Selling an Investment Property in a Buyer’s Real Estate Market

  If you’re reading this article, then you undoubtedly know enough about real estate to have at least heard the terms “buyer’s market” and “seller’s market”.  There are many factors governing the swinging trends of the real estate market, but it basically boils down to a cycle that every few years sees a major shift between who holds the leverage in real estate transactions: buyer or seller.  In a buyer’s market, the seller may have a good hand, but the buyer holds all the chips, because the demand for housing is so low.  We are currently in a buyer’s market.  So how does a seller motivate a potential buyer enough to avoid getting low-balled by a single buyer who understands he has the power?

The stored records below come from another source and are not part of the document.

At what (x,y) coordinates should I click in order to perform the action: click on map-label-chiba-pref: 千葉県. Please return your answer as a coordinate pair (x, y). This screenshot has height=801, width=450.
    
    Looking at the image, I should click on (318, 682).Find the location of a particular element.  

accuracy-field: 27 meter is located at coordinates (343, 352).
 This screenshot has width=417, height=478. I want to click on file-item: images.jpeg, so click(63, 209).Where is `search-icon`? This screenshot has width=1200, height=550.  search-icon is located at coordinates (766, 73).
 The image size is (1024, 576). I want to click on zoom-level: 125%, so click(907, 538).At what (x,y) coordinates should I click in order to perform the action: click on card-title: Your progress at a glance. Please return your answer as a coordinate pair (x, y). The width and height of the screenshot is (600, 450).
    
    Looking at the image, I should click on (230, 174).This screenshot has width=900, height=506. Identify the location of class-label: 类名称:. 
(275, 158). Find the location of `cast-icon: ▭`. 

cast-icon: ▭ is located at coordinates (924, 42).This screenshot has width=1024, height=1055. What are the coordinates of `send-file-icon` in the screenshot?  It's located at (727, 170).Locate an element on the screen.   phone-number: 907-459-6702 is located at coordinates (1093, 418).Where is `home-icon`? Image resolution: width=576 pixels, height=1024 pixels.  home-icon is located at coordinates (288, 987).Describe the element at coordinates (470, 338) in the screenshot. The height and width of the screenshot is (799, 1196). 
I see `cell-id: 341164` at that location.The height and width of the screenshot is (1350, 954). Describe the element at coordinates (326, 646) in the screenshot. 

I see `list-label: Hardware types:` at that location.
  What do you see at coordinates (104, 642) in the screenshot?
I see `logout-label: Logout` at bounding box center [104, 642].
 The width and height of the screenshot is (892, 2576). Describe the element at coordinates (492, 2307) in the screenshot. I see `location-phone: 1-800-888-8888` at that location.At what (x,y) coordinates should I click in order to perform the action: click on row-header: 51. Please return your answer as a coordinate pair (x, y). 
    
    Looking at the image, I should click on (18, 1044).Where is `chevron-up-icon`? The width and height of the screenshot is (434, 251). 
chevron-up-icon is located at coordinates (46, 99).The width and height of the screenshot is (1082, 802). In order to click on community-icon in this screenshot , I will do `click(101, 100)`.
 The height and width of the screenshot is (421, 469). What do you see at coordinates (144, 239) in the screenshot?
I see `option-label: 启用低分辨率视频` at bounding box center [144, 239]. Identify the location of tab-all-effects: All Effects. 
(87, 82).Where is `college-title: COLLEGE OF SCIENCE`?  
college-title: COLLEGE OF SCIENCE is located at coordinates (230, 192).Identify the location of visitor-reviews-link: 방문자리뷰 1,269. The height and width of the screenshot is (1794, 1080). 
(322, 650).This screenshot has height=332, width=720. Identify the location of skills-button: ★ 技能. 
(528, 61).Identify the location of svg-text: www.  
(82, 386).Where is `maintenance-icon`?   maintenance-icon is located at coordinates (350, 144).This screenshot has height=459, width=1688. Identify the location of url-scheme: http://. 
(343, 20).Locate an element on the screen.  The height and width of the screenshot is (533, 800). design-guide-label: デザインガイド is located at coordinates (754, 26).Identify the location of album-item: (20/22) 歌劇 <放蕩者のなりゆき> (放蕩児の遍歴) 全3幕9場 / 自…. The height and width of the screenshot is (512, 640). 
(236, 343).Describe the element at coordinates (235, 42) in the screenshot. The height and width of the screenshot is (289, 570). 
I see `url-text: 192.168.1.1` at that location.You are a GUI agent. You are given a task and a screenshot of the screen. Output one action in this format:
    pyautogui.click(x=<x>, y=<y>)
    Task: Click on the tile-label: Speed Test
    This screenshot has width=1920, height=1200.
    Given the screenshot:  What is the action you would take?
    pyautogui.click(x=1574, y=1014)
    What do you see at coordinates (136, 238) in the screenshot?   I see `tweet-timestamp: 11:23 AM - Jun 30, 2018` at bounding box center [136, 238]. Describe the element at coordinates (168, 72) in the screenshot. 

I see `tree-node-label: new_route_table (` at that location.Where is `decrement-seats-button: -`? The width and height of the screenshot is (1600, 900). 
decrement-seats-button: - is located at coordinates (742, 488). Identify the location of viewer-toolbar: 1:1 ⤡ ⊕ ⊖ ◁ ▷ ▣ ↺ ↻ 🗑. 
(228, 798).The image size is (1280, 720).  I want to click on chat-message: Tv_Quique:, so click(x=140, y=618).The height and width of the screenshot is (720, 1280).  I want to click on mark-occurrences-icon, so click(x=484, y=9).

      The answer is not a simple one.  It is called a buyer’s market for a reason—it is not nearly as kind to the seller.  It may be a bit counterintuitive, but the more money and disposable income a buyer has (in other words, the greater the demand for houses), the worse it is for that buyer.  That’s because he runs the risk of competition with other equally qualified buyers, and in that kind of market the buyer is often forced to make very quick, often rash decisions simply to secure the home.  This is called a seller’s market, where the seller stands to gain the most.

      Currently, however, buyers are not trampling one another to sign off on their dream homes, and the result is a slow and studious process in which the buyer can (and should) take pause to carefully consider the offers and counteroffers before proceeding with a transaction.  Sometimes the trick in a buyer’s market is to “trick” the buyers into thinking it’s more of a seller’s market than it really is.  I say “trick” because it doesn’t really involve any lying, just careful presentation.

      Try this: when you show the home, make sure you are scheduling three or four parties to view the home at the same time.  Even if you are having trouble getting appointments, it is worth your while to spread them out far enough that you can double-and-triple-book, creating the illusion of a more competitive market.  Secondly, be sure to establish your need for selling.  Personally, I think it can be excellent motivation for a buyer when there is a strict time deadline (a date by which you absolutely have to have the house sold, no matter what)—as opposed to providing a reason for leaving, which could go any of a number of ways.  Sometimes having a deadline backfires; if there is only one interested buyer, he may make a very low offer, knowing you have to sell.  However, you can always reject the offer and hold out for new leads.

      Selling a home in a buyer’s market may take a bit of work and coaxing, but it can be done.  Do not give the buyers the notion that they have the leverage.  Make them aware that you have a valuable asset and will be paid accordingly, if not by this buyer then by the next one lined up at the door.